I am grateful to Jeff Freiert for suggesting the title for this book.
1
Minerva J. Jay was a glutton. There is no kinder way to describe a woman who wolfed down twenty-six pancakes at the Beechy Grove Mennonite Church Brotherhood all-you-can-eat fund-raising breakfast, and then complained when I cut her off after her seventeenth pork patty.
“Read the sign, Magdalena,” she said. “I can still eat, and I will.”
I favored Minerva with one of my infamous scowls. “The church needs a new roof much more than you need a larger dress.”
“Was that a put-down?”
“Of course, dear, and one for which you really ought to be thanking me.”
She dabbed at the corners of her mouth with an economy-pack napkin. “I beg your pardon?”
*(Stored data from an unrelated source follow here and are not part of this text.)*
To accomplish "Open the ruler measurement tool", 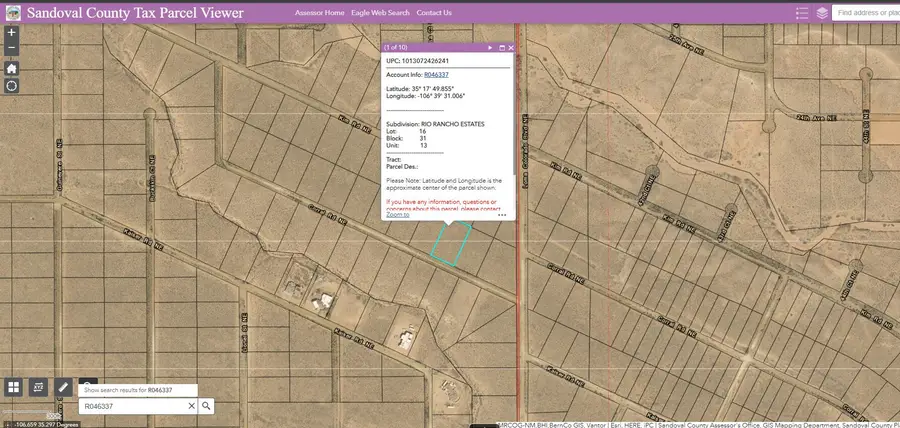I will tap(63, 387).
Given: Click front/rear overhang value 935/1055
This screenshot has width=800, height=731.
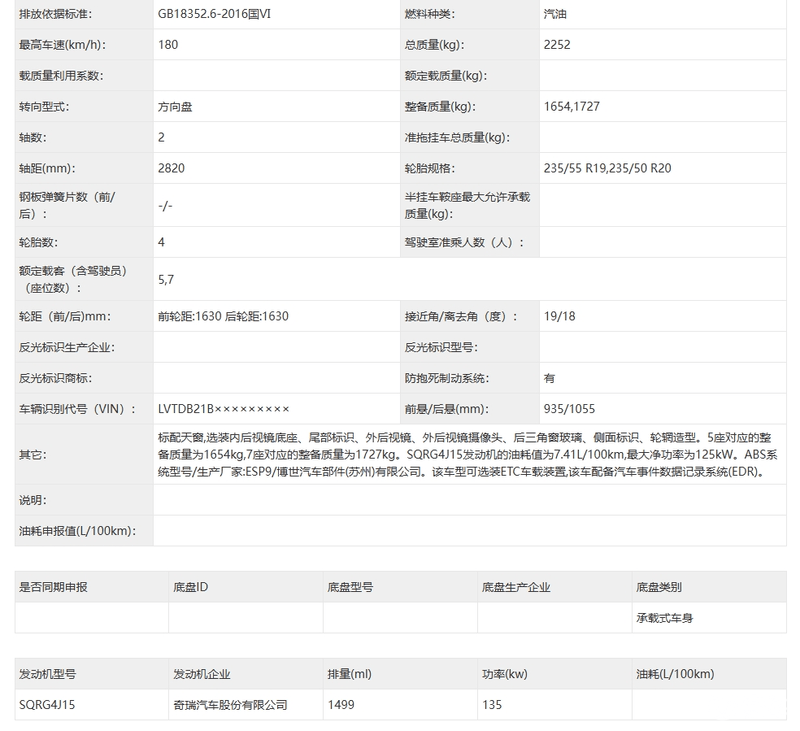Looking at the screenshot, I should 569,409.
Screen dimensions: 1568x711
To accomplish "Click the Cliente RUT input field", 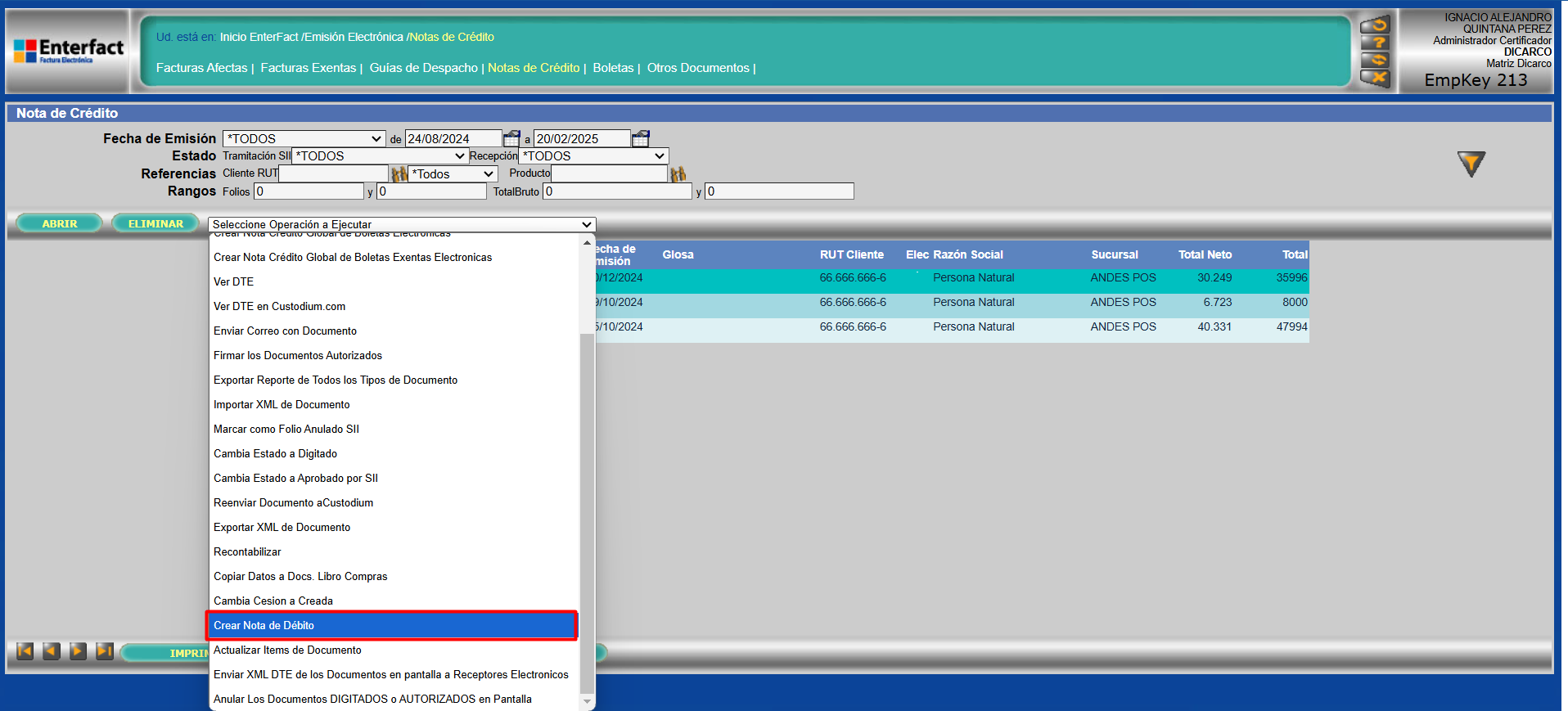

“Consider the obvious, Minerva. I’m eight and a half months pregnant, and I’m no spring chicken, which means my hormones are in all sorts of turmoil. Throw in the fact that this is a male child I’m carrying and that the father is a worldly physician of the Hebrew faith, whilst I am but a lowly Mennonite maid—well, no longer a maid, but not exactly a hoochie-mama, if you know what I mean.”
“Does anybody? Ever?”
“Please, dear, my point is that I should be bouncing off the walls, becoming a total basket case. Instead, here I am, standing on sore feet that I can barely see due to my swollen ankles. Did I mention that my varicose veins are throbbing; that I’m as constipated as a mummy, thanks to my hemorrhoids, which make my bowel movements as excruciatingly painful as passing cacti; or that my bladder is squashed flatter than that last pancake you gulped down, resulting in my having to pee every ten minutes? Of course I didn’t. And it would be entirely inappropriate for me to talk about my sleeping habits, but far be that from stopping me.”
“Indeed.”
“I mean, you try getting comfortable with a belly as big as mine. Oops.”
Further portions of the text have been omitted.